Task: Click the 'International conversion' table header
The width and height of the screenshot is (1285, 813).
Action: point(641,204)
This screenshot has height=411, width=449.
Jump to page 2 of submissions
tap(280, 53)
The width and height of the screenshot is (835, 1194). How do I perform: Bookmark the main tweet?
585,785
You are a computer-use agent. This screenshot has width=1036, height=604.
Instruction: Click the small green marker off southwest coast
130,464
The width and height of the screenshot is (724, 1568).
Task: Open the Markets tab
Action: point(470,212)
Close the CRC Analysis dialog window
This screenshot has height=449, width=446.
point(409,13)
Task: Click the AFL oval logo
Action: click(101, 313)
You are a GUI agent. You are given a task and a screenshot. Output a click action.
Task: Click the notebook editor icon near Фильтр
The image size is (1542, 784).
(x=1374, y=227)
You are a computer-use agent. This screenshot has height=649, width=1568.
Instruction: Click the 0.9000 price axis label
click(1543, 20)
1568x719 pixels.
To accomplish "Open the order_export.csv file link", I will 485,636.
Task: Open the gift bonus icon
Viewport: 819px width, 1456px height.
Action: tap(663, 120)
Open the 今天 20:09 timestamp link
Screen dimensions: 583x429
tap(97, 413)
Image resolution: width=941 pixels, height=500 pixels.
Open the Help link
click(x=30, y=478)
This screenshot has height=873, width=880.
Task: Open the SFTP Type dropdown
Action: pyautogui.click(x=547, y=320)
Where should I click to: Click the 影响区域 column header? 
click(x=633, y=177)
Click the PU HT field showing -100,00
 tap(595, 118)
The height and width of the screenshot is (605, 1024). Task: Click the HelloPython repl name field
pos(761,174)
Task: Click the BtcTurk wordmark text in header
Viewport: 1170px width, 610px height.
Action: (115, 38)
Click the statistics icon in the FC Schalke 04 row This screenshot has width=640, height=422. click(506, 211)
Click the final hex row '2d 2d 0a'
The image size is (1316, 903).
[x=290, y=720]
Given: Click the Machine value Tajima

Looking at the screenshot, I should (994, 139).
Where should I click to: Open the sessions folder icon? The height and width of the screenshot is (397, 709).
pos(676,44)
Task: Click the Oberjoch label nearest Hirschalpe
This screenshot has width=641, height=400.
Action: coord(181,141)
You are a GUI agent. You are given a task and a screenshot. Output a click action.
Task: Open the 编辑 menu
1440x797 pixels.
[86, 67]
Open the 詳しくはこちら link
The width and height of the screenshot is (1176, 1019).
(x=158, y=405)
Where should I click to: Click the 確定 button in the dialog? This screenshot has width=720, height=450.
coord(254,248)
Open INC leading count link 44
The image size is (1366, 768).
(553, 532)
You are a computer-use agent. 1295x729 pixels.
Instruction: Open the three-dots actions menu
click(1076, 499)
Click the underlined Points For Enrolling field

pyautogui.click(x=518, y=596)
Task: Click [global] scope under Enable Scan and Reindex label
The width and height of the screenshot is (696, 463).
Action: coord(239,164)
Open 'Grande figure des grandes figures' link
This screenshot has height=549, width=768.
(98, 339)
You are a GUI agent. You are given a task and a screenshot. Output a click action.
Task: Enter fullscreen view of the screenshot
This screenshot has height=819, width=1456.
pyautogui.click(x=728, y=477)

* * *

● **Aim of the exercise**: From the line that contains "The image size is (1316, 903)." down to the last line of the material above, copy every line word for word, both ends included.

● **Solved problem**:
The image size is (1316, 903).
[x=290, y=720]
Given: Click the Machine value Tajima

Looking at the screenshot, I should (994, 139).
Where should I click to: Open the sessions folder icon? The height and width of the screenshot is (397, 709).
pos(676,44)
Task: Click the Oberjoch label nearest Hirschalpe
This screenshot has width=641, height=400.
Action: coord(181,141)
You are a GUI agent. You are given a task and a screenshot. Output a click action.
Task: Open the 编辑 menu
1440x797 pixels.
[86, 67]
Open the 詳しくはこちら link
The width and height of the screenshot is (1176, 1019).
(x=158, y=405)
Where should I click to: Click the 確定 button in the dialog? This screenshot has width=720, height=450.
coord(254,248)
Open INC leading count link 44
The image size is (1366, 768).
(553, 532)
You are a computer-use agent. 1295x729 pixels.
Instruction: Open the three-dots actions menu
click(1076, 499)
Click the underlined Points For Enrolling field

pyautogui.click(x=518, y=596)
Task: Click [global] scope under Enable Scan and Reindex label
The width and height of the screenshot is (696, 463).
Action: coord(239,164)
Open 'Grande figure des grandes figures' link
This screenshot has height=549, width=768.
(98, 339)
You are a GUI agent. You are given a task and a screenshot. Output a click action.
Task: Enter fullscreen view of the screenshot
This screenshot has height=819, width=1456.
pyautogui.click(x=728, y=477)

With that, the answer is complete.